> **Consigne**
Pouvez-vous exprimer sous forme de liste JSON de chaînes les lignes allant de celle qui contient "Viewport: 1943px width, 578px" jusqu'à celle qui contient "will (x=201, y=66).", toutes deux incluses, à raison d'une chaîne par ligne et sans les lignes vides ?

> **Données enregistrées**
****

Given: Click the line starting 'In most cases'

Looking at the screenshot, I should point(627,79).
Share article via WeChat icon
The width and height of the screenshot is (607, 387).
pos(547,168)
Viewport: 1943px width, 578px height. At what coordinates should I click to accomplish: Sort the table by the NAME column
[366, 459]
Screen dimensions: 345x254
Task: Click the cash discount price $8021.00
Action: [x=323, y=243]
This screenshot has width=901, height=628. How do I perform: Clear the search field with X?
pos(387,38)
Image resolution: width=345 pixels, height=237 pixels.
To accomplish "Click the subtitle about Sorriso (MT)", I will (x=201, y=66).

****

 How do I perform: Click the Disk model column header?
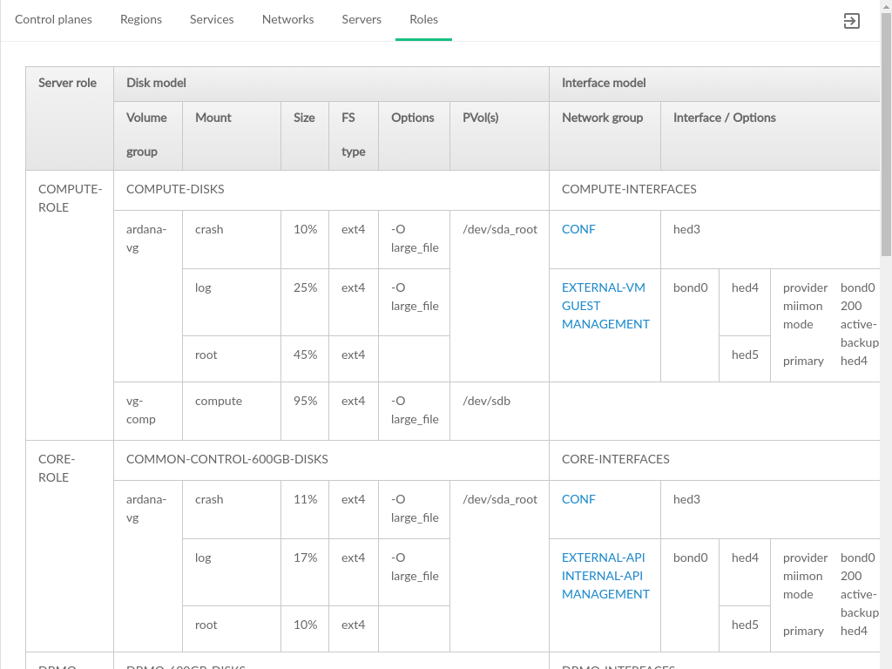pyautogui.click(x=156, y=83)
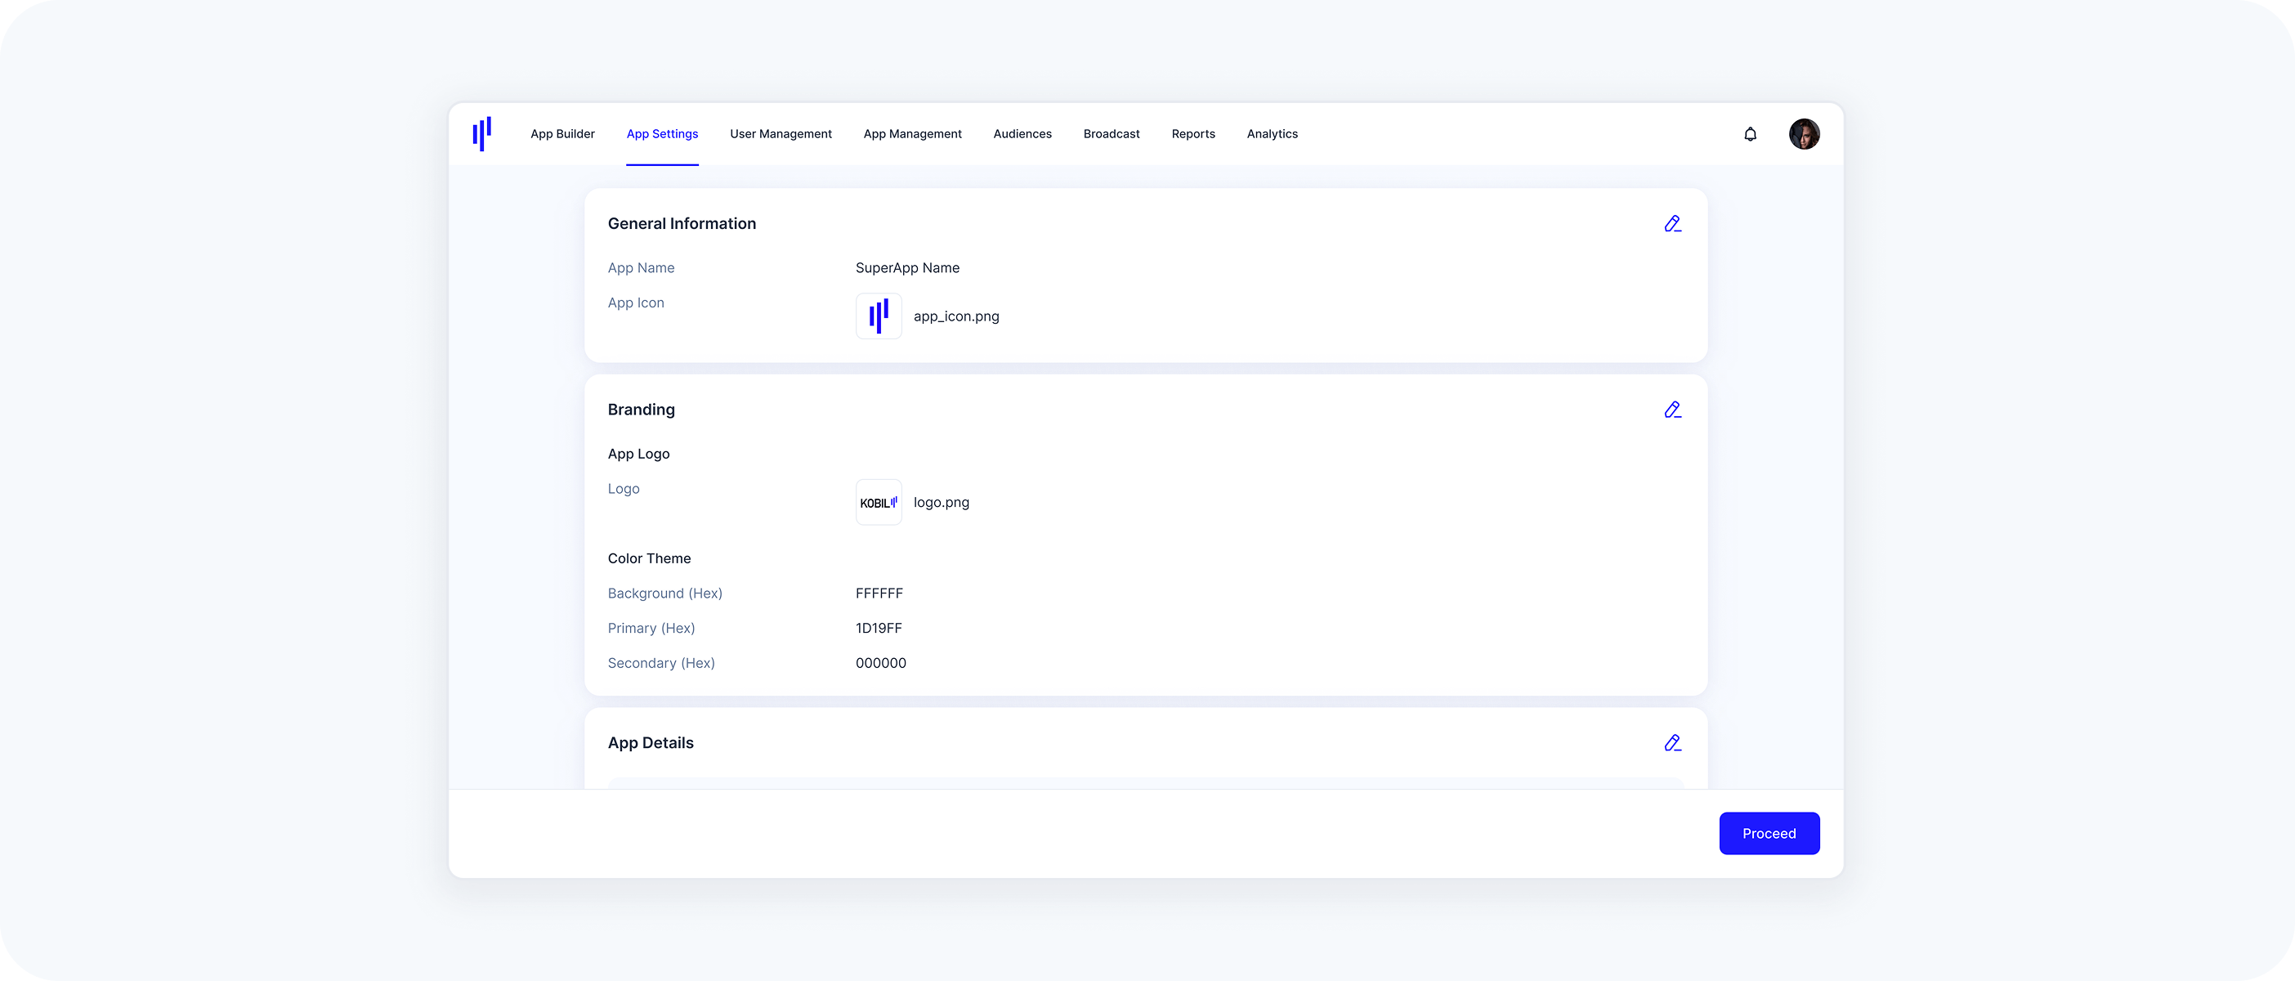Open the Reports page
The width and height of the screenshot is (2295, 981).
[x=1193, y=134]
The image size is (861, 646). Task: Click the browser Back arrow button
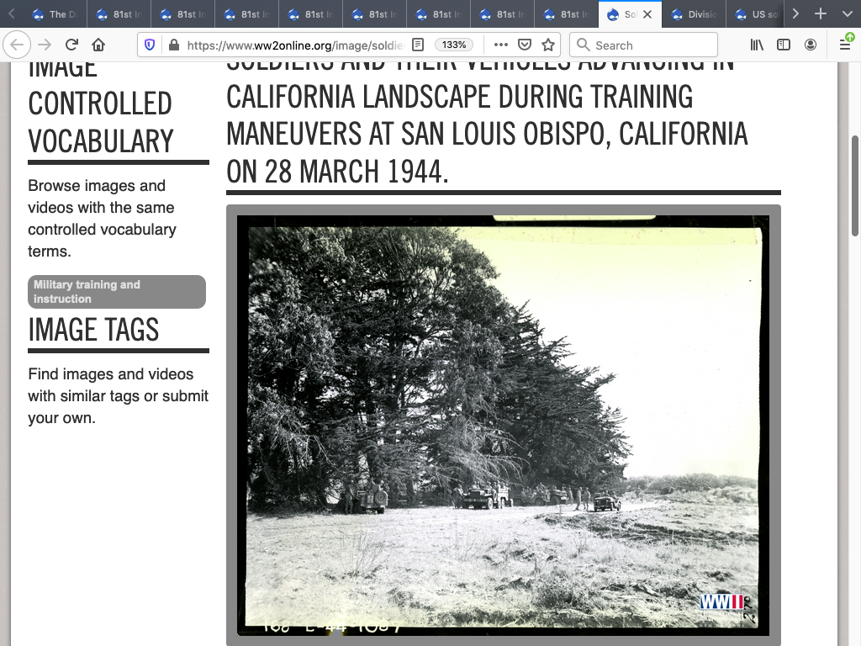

****

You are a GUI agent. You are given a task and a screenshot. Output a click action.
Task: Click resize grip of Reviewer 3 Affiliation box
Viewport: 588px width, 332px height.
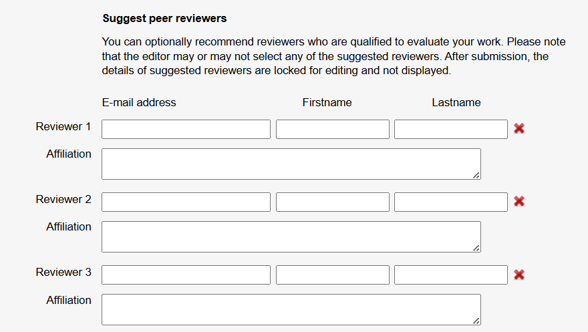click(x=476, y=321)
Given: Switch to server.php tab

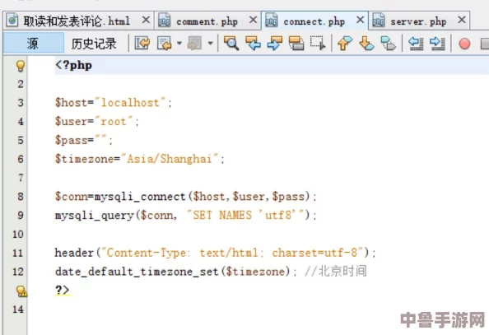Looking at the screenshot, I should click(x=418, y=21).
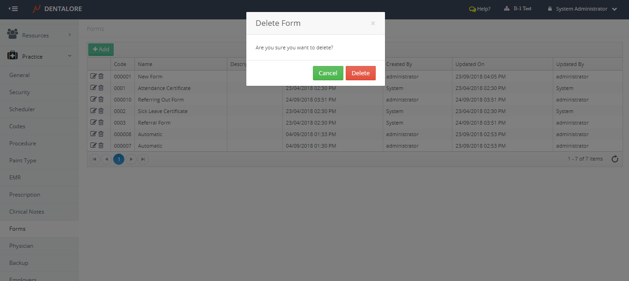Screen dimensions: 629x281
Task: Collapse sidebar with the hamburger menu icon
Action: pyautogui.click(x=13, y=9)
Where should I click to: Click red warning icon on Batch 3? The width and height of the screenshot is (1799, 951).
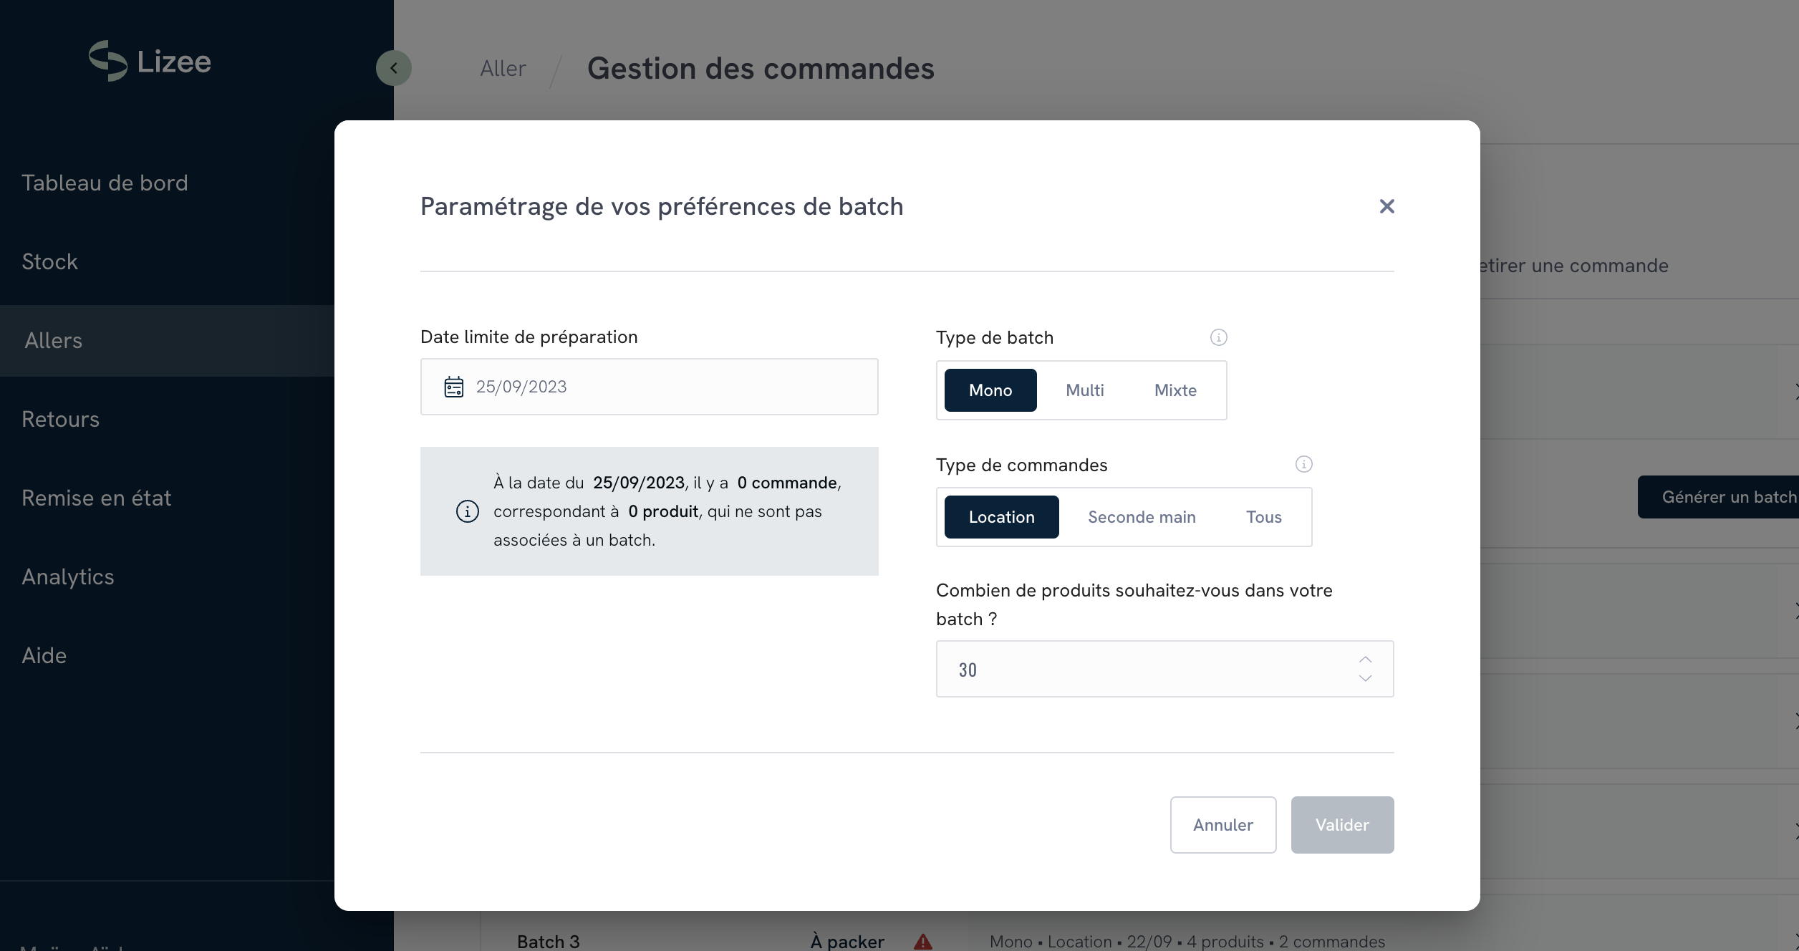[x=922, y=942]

****

> **Réponse**
[
  "Viewport: 1943px width, 578px height. At what coordinates should I click to accomplish: Sort the table by the NAME column",
  "[366, 459]",
  "Screen dimensions: 345x254",
  "Task: Click the cash discount price $8021.00",
  "Action: [x=323, y=243]",
  "This screenshot has width=901, height=628. How do I perform: Clear the search field with X?",
  "pos(387,38)",
  "Image resolution: width=345 pixels, height=237 pixels.",
  "To accomplish \"Click the subtitle about Sorriso (MT)\", I will (x=201, y=66)."
]